Pick out each line in the listing below that contains the word "agent", and copy those lines.

=== Excerpted data ===

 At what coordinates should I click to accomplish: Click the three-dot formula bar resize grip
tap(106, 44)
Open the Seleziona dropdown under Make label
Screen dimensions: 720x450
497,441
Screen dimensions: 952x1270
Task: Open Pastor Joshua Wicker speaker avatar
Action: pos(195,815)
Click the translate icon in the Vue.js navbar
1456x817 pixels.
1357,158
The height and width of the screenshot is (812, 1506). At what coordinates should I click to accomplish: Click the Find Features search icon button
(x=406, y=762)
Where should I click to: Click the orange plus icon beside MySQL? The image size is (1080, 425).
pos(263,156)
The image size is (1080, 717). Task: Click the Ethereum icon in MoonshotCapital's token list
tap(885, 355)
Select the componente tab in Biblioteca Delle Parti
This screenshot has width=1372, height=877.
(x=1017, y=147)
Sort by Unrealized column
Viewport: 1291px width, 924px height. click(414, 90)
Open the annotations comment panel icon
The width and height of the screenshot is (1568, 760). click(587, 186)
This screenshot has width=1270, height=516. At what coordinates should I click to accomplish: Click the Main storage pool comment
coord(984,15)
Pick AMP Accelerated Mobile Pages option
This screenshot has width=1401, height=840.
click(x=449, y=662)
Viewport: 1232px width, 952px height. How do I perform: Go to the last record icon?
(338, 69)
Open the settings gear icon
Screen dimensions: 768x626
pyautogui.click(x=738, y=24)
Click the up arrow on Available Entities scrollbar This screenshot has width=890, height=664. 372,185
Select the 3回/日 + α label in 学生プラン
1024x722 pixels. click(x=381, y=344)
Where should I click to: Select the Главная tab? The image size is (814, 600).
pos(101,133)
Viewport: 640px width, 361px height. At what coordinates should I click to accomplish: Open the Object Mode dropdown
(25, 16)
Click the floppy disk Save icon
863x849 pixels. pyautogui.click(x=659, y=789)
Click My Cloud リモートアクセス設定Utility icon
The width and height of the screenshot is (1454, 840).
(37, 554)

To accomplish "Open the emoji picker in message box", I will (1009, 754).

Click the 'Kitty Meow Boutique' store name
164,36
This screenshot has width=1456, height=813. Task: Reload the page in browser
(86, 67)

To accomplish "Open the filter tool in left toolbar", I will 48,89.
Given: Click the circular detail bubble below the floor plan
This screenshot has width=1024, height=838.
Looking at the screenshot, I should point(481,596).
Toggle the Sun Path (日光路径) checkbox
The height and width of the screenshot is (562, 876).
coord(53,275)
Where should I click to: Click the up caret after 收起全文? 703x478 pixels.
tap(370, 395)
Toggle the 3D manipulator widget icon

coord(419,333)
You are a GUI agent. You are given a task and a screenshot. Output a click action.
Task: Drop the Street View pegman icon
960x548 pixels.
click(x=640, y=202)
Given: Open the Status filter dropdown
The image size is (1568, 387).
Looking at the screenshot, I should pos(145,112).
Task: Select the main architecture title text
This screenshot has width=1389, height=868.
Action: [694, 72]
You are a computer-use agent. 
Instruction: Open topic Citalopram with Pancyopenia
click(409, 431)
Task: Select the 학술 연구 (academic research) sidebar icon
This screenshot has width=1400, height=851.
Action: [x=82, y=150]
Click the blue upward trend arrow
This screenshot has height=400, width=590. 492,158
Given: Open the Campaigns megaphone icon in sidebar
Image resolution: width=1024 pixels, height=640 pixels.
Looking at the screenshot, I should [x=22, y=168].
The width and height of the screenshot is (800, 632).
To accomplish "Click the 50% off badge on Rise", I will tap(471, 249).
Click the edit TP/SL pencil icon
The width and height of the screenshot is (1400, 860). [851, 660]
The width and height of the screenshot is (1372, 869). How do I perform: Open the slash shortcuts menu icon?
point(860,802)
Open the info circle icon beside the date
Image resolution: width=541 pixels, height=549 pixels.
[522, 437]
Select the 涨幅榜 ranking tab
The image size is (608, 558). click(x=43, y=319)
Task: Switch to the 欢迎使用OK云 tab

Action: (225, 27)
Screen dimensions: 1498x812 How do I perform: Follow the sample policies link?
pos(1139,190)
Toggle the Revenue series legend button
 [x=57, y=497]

===

## Reply to the exercise
You are a GUI agent. You are given a task and a screenshot. Output a click action.
You are a computer-use agent. 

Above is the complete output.